§ GIVEN INFORMATION
--------------------
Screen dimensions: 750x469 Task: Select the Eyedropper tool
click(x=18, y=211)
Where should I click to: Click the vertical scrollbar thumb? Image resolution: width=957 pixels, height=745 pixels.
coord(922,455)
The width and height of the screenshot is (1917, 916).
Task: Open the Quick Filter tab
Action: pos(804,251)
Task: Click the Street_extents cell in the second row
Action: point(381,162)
--------------------
§ EXERCISE
The listing above has to be written out again in full, exactly as shown.

§ THE COMPLETED TASK
Screen dimensions: 750x469 Task: Select the Eyedropper tool
click(x=18, y=211)
Where should I click to: Click the vertical scrollbar thumb? Image resolution: width=957 pixels, height=745 pixels.
coord(922,455)
The width and height of the screenshot is (1917, 916).
Task: Open the Quick Filter tab
Action: pos(804,251)
Task: Click the Street_extents cell in the second row
Action: point(381,162)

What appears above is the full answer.